Samedi 17 mai 2014

La nuit commence à tomber. Je n’aime pas prendre l’avenue lorsque la pénombre s’installe, que les réverbères ne sont pas encore allumés. Je décide de prendre par le raccourci qui passe entre les maisons, il m’évitera un détour par la grande artère. Les jardins sont calmes ce soir. Les lumières filtrent à peine derrière les volets déjà fermés. Plus j’avance et plus le chemin devient étroit.

Je ne peux plus avancer à présent. Je ne peux plus reculer. Je ne peux plus faire un geste. Seulement remuer les bras de chaque côté de mon corps mais pourquoi faire. La pierre écorche ma peau. Je distingue la fin du chemin à quelques mètres. La pénombre envahit peu à peu les recoins. Il n’y a pas un seul passant. Derrière moi je ne vois plus la rue d’où je viens. Je ne peux tourner la tête.

Je ne dois pas paniquer. Doucement je recule un pied de quelques millimètres, mon corps ne suis pas ce mouvement, il ne répond pas à ma demande. Je lui demande juste de faire marche arrière, de revenir à la position d’avant, d’il y a quelques minutes.
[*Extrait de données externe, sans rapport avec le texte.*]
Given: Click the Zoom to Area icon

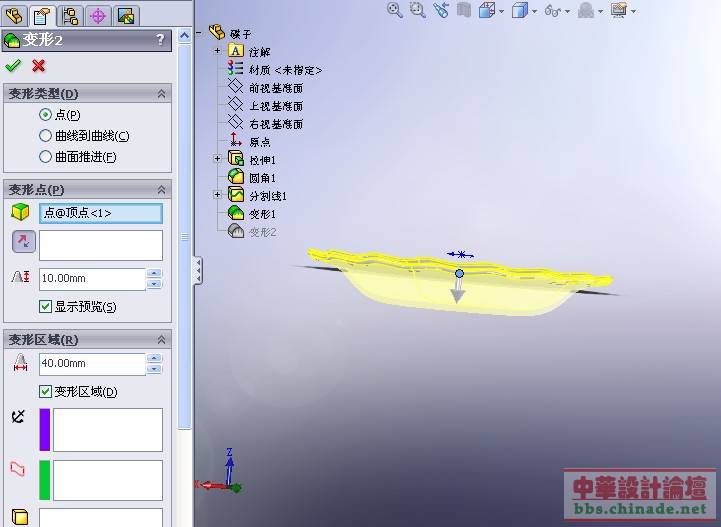Looking at the screenshot, I should click(418, 10).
Dix minutes ? Un quart d’heure ? Je ne sais plus depuis combien de temps je suis immobile entre ces deux murs. C’est surement un mauvais rêve. Un cauchemar. Je ne suis pas là. Ce n’est pas possible. Mon cœur s’emballe. Il n’y a personne alentour.

Je hurle. Je hurle de toutes mes forces. Je suis ridicule et paniquée. Une fourmi vient près de mon visage. Je cris encore un « au secours » sans réaliser qu’il sort de ma bouche. Tout cela est irréel. Je cris à me casser la voix. Et je pleure aussi. L’humidité des murs me fait frissonner, mes bras immobilisés s’engourdissent. Des fourmillements remontent de l’extrémité de mes doigts. Peu à peu ma tête devient lourde, la fatigue l’emporte. Je dors quelques minutes, me réveille et appelle. Ma voix ne prononce plus très distinctement tous les mots, ils deviennent des plaintes, des râles. Quand vais-je me réveiller de ce mauvais rêve ?

Il lui semble entendre des bruits venant du fond du jardin. Comme un cri. Mais il n’y a personne ni dans le jardin ni dans celui du voisin. Elle a peine à s’endormir. Ce n’est pourtant ni le cri des pies du grand sapin ni le croassement des grenouilles de la mare du voisin. C’est un cri humain, elle l’entend encore. Il vient du fond du jardin, près du puits de pierre. Il est caverneux, rempli de peurs. Elle enfouit tout son corps un peu plus sous la couverture. Elle se souvient avoir entendu des histoires d’ancêtres tombés dans ce puits. Elle se souvient que sa grand-mère lui avait interdit de s’en approcher quand elle était petite.

Elle tend l’oreille. Le cri est devenu râle envahissant son sommeil. Au petit matin elle a à peine dormi.

Mon bras tire. Mon épaule me fait mal. J’entends des voix. Des voix proches. Je ne me suis pas réveillée de ce cauchemar. La pierre a refroidi tout mon corps. Je suis devenue rugueuse, presque sans vie. Je suis devenue folle. J’ai voulu passer par ce chemin étroit, j’ai insisté, j’ai avancé sans réfléchir, pour aller plus vite toujours plus vite. Je n’ai pas pris le temps de voir que je n’étais plus l’enfant qui se faufilait entre ces deux murs anciens aux pierres déstructurées par le temps.

Je suis devenue folle et j’entends des voix.Mon corps se soulève, s’allonge. Mon corps est devenu léger, sans entraves. La fatigue voile mes yeux gonflés de peur.

Elle l’aperçoit. Silhouette abandonnée aux mains des pompiers. Elle aperçoit son fantôme, ses peurs d’enfance. Elle était juste derrière son mur, juste à portée de main.